Time to Open Up ACC JailS Campaign
For six years, hundreds of people inside the Athens-Clarke County Jail have lived without a hug from their children, a visit from their parents, or the comfort of seeing a familiar face across a table. No hands held. No eye contact without a screen. No human presence beyond guards and concrete walls.
What began as an emergency response to COVID has quietly hardened into a permanent policy of isolation.
In 2020, Sheriff Williams suspended in-person visitation at the jail, citing public health concerns and the need to protect a vulnerable population from the spread of COVID-19. At the time, many accepted the decision as a necessary precaution. But the world has changed. Vaccines are widely available, public spaces have reopened, and correctional facilities across Georgia—including state prisons have resumed in-person visitation.
Yet the doors at the ACC Jail remain closed.
The health justification for this policy has long passed. What remains is an unnecessary and deeply harmful practice that punishes people without due process, fractures families, undermines reentry, and shields jail conditions from public view. It is time to end COVID-era isolation and restore in-person visitation at the ACC Jail.
The vast majority of people incarcerated in the ACC Jail have not been convicted of a crime. They are pretrial detainees who, under the U.S. Constitution, are presumed innocent. Many are jailed not because a judge found them dangerous, but because they are too poor to afford bail. Others are being held for extended periods to ensure their appearance in court or out of concern for public safety. Some have waited one, two, even three years for their day in court.
There is no justification for a blanket ban that prevents these individuals from seeing their spouses, children, parents, siblings, friends, or community caregivers. Denying this most basic form of human contact amounts to the harshest punishment—imposed before guilt has been proven.
The harm does not stop at the jail doors.

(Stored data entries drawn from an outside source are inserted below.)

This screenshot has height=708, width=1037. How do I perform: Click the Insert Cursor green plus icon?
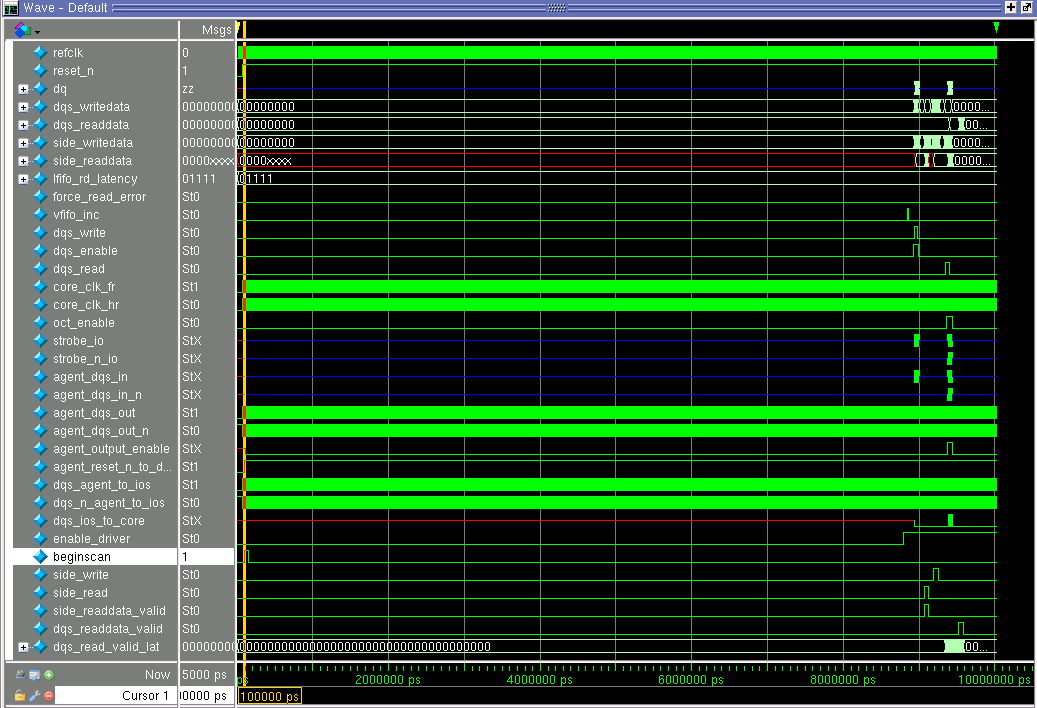point(48,675)
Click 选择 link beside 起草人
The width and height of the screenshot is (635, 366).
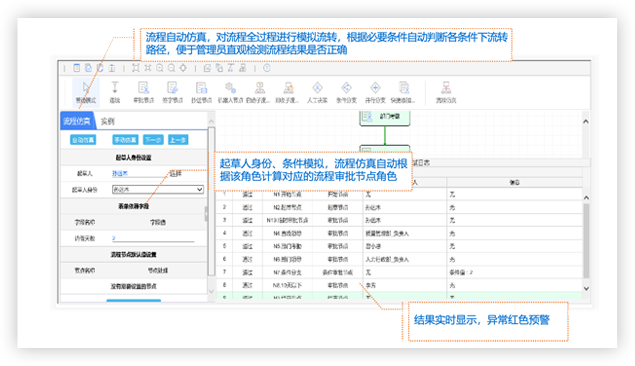tap(175, 173)
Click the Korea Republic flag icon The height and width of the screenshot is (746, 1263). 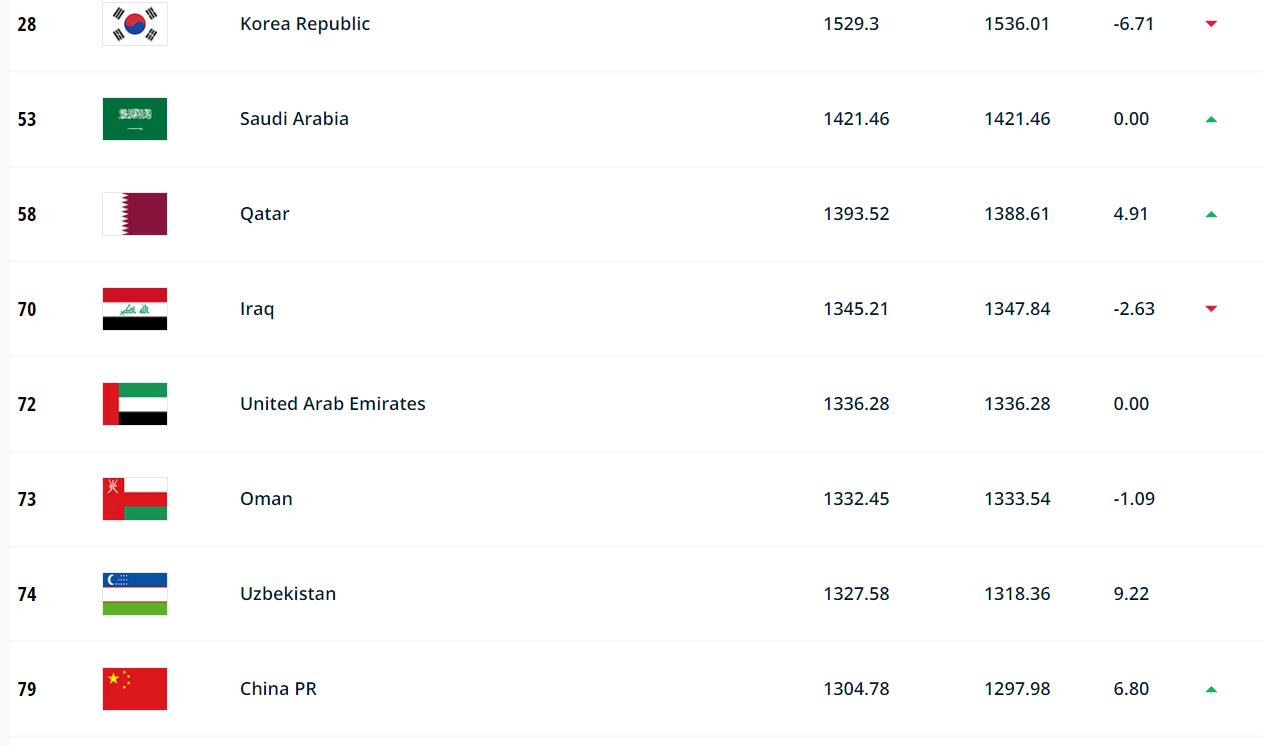135,24
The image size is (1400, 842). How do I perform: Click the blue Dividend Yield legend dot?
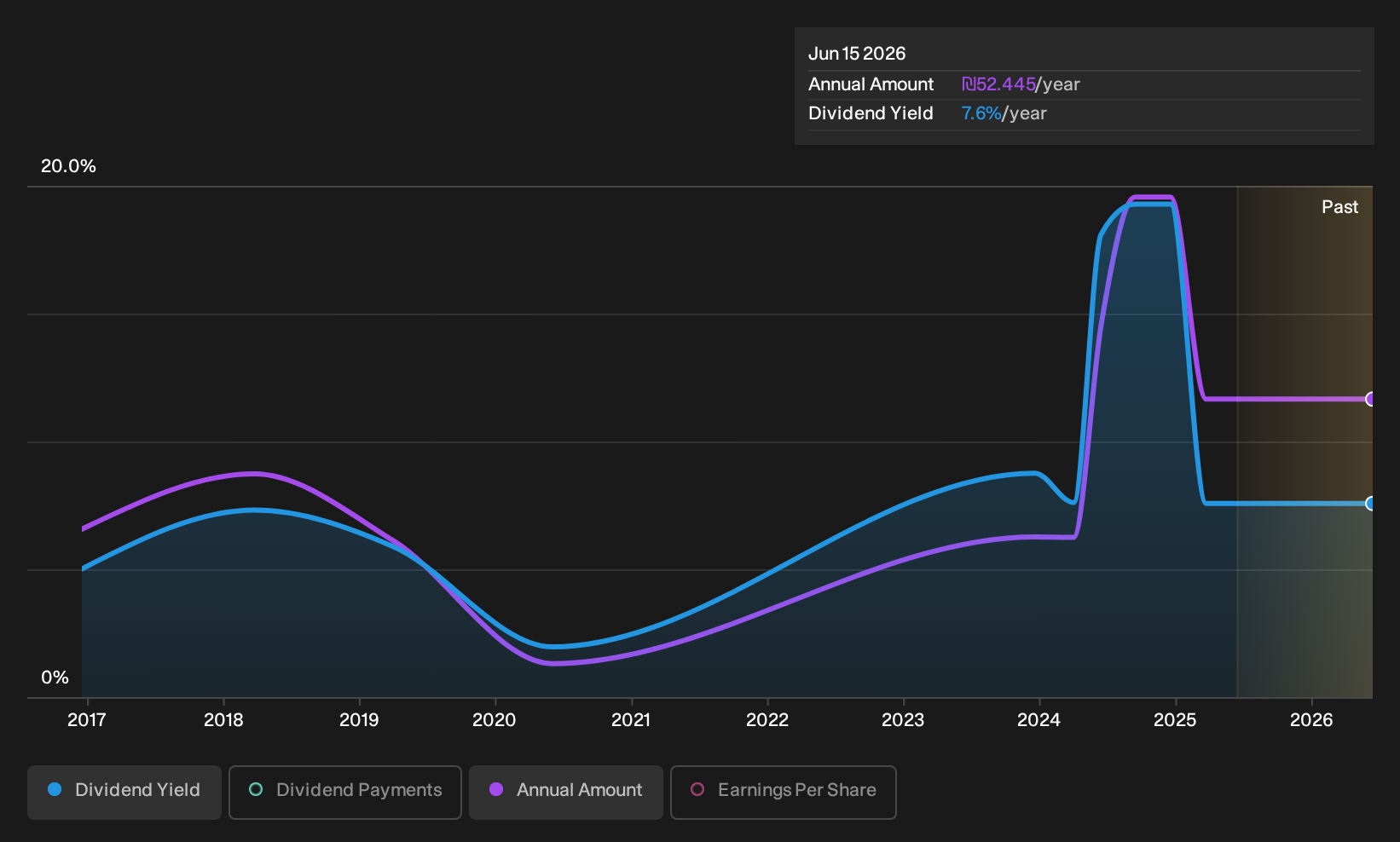click(x=55, y=790)
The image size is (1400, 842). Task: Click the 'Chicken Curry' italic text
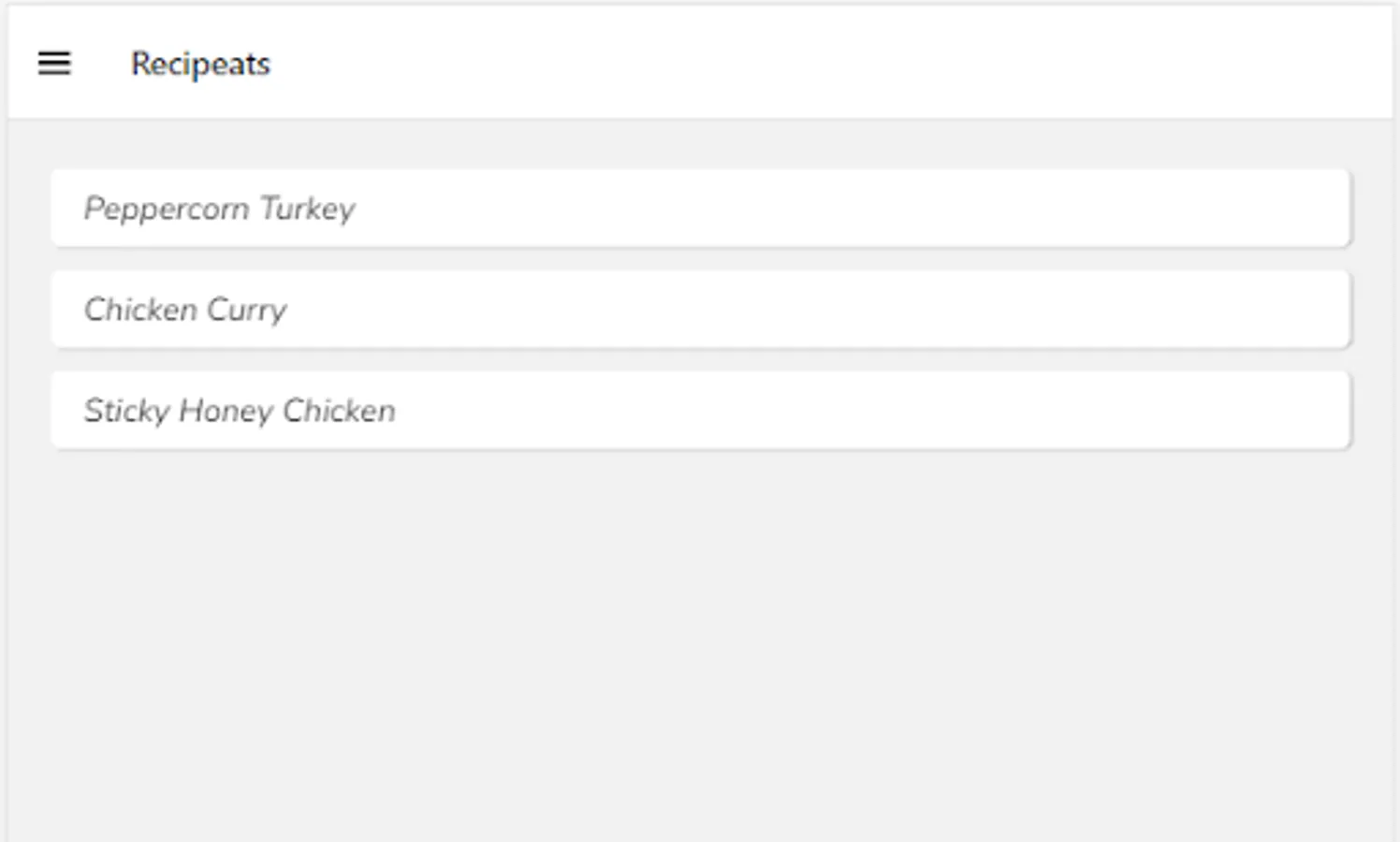185,310
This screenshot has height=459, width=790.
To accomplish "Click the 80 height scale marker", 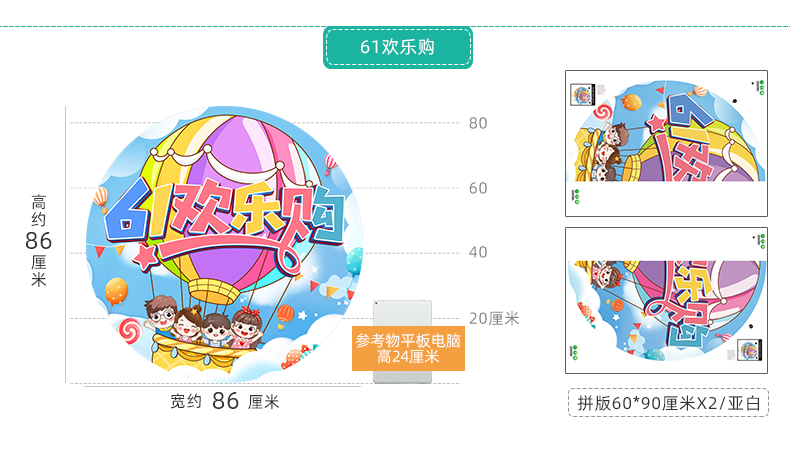I will coord(478,123).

Families suffer deeply when visitation is denied, especially children. When a parent is incarcerated, children often experience sudden upheaval—new caregivers, new neighborhoods, new schools. That trauma is compounded when the parent is effectively erased from their daily life, reduced to phone calls and video screens. Regular, in-person visitation allows children to maintain emotional bonds that are essential to their well-being and stability. It reminds them that their parent still exists, still loves them, still matters.
This is why AADM has launched the “Time to Open the ACC Jail” Campaign for Jail visitations.
The campaign calls for the immediate restoration of in-person visitation at the ACC Jail as a matter of human dignity, constitutional rights, and public accountability. AADM is urging local officials, the Sheriff’s Department, and county leadership to implement a clear, safe, and accessible visitation policy that centers families, children, and community caregivers, not profit-driven video visitation systems or administrative convenience.
In-person visitation is also essential for transparency.
Most people incarcerated in the ACC Jail will return to the Athens community within a year or two. The Sheriff’s Department itself has acknowledged this reality, recently highlighting programs aimed at supporting reentry and reducing recidivism. These programs are important but they are no substitute for sustained connection to family, friends, and community support networks. The State of Georgia recognizes this truth and permits regular in-person visitation at its prisons.
If in-person visitation is safe and appropriate for people serving long-term sentences in state facilities, it is indefensible to deny it to people who have not been convicted of any crime.
Community-based organizations play a critical role in supporting incarcerated people, particularly those with limited resources or no family in the area. Groups such as the Athens Anti-Discrimination Movement (AADM), Oconee Street United Methodist Church’s Bail Fund Project, and others provide advocacy, support, and bail assistance. Their work is severely hampered by restrictions that prevent them from meeting with incarcerated individuals in person to assess needs, build trust, and help people prepare for life beyond incarceration.
We know from Sheriff Williams that staffing levels remain dangerously low, even as the jail population hovers around 500 people. Without visitation, the Athens community is left in the dark about daily conditions inside the jail. This lack of transparency is especially alarming following the recent deaths of four relatively young incarcerated people, still under investigation by the Georgia Bureau of Investigation.
In-person visitation lets families see their loved ones, stay connected, and reduces reliance on costly video systems—providing support where it matters most.
How the Community Can Support the AADM Campaign for Jail Visitations
Restoring visitation will not happen without public pressure. Community members can support the campaign by:
Contacting the Sheriff’s Office and ACC Commissioners to demand the reinstatement of in-person jail visitation and for a clear timeline and policy for reopening visitation
Attending public meetings and work sessions to raise the issue on the public record
Support the AADM Freedom Fund that provides bail assistance, advocacy, and reentry support
Share your story — especially if you are formerly incarcerated, a family member, or a caregiver—about the real harm isolation causes to people and families.
Check on your love one’s behind bars: Give them hope and human connection.
Isolation should never be normalized. It should never become policy by default.
The time has come to open up the jail, not just its doors, but our commitment to human dignity, constitutional rights, and community accountability.